Try it
All entries are to be reproduced exactly; the pictures are to be omitted.

[Opening Data provided section]

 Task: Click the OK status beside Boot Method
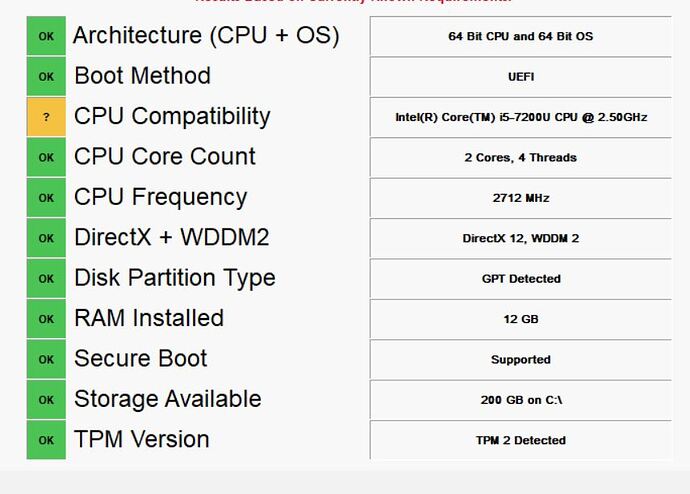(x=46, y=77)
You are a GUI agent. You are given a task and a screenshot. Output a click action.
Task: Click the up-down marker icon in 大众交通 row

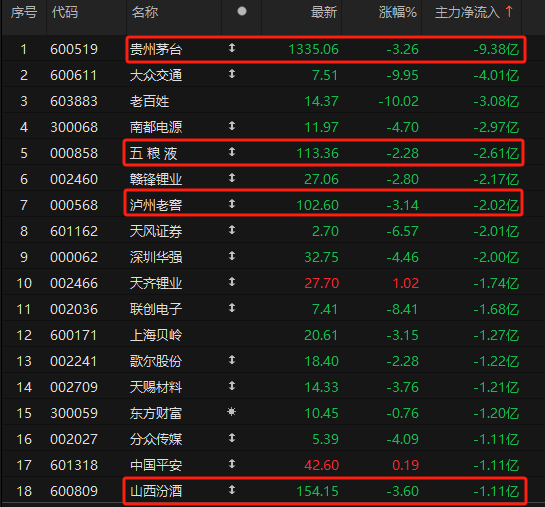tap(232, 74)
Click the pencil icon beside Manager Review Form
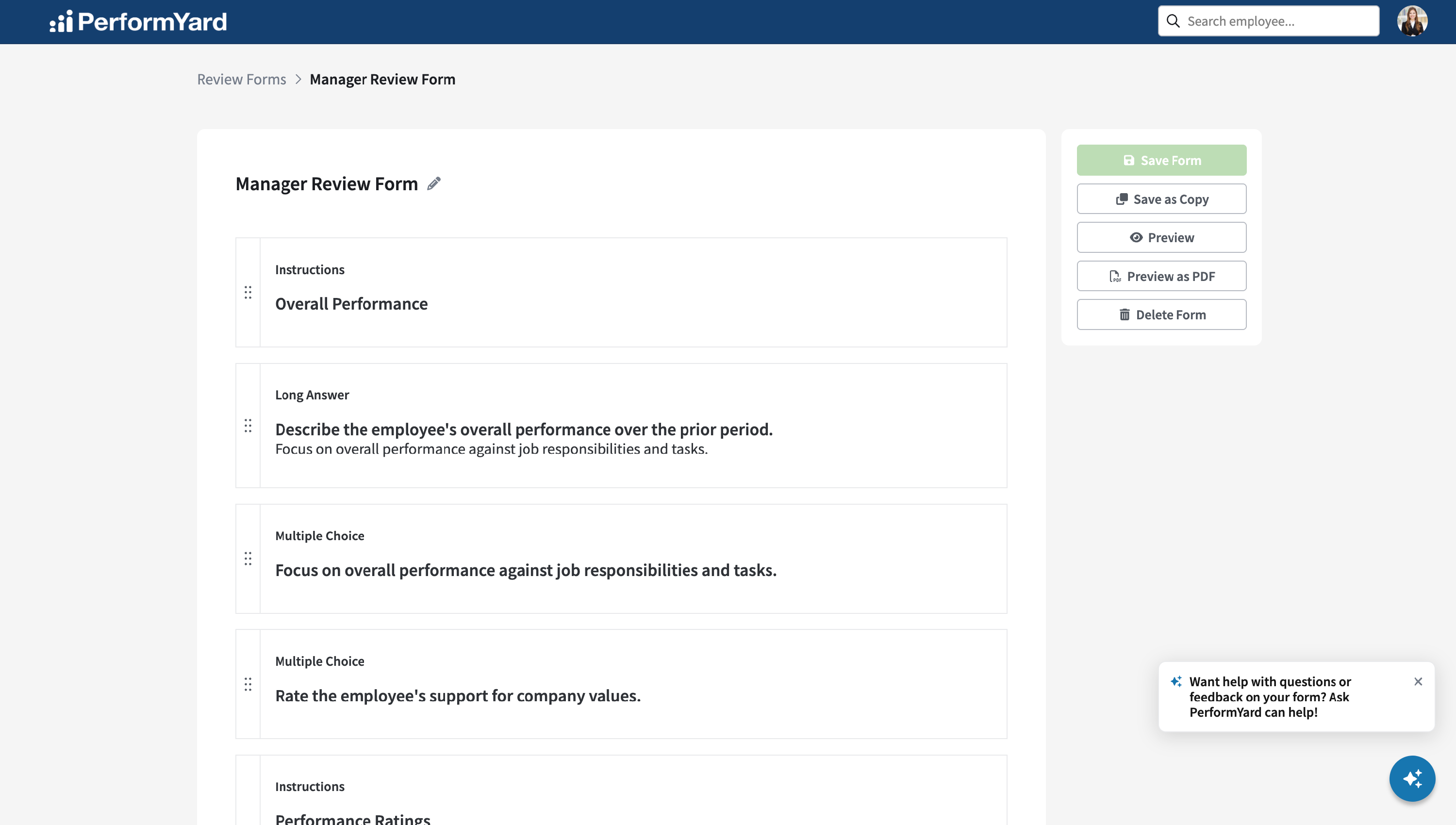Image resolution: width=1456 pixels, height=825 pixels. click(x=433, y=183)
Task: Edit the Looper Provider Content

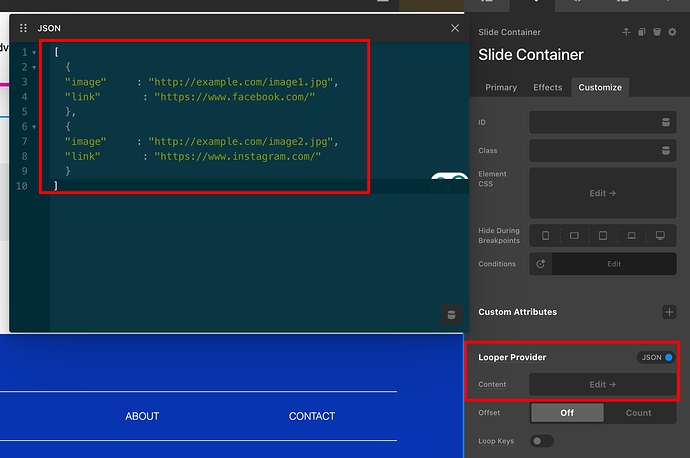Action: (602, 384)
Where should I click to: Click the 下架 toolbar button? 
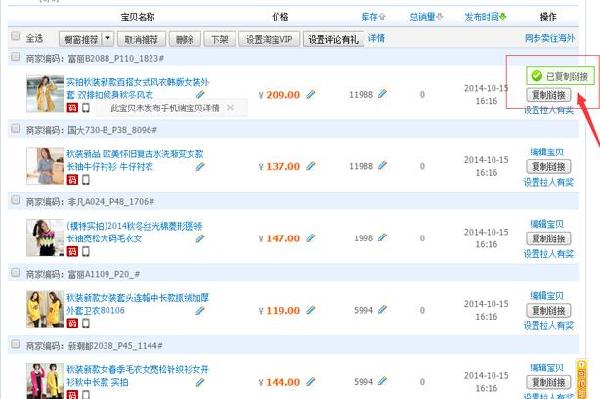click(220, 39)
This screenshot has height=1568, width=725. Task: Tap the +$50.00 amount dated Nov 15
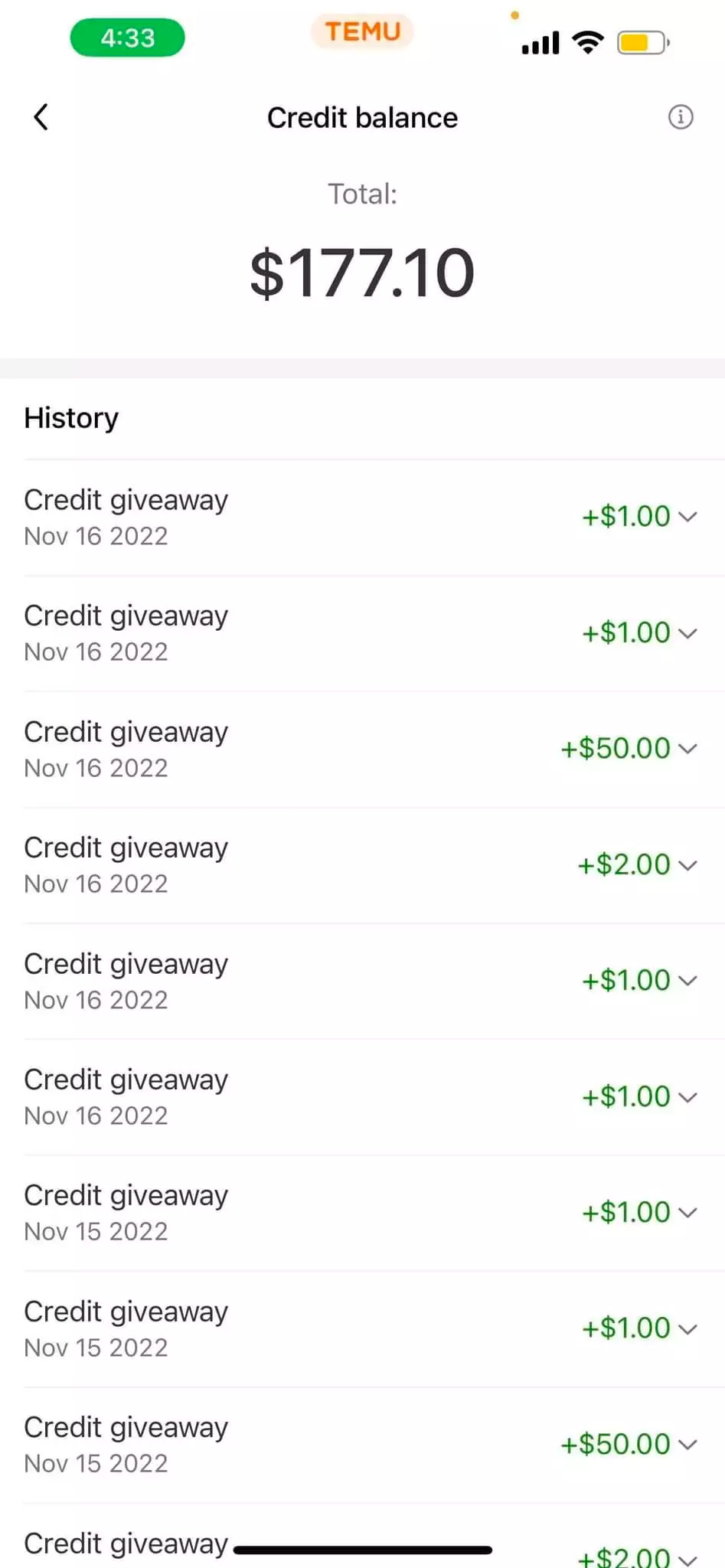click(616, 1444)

[Closing Data provided section]

Result
 Task: Click the OK status beside Boot Method
(x=46, y=77)
You are a GUI agent. You are given a task and a screenshot. Output a click action.
Task: Click the up-down marker icon in 大众交通 row

tap(232, 74)
Click the pencil icon beside Manager Review Form
Image resolution: width=1456 pixels, height=825 pixels. click(x=433, y=183)
Task: Edit the Looper Provider Content

Action: (602, 384)
Where should I click to: Click the 下架 toolbar button? 
click(220, 39)
This screenshot has height=1568, width=725. Task: Tap the +$50.00 amount dated Nov 15
click(616, 1444)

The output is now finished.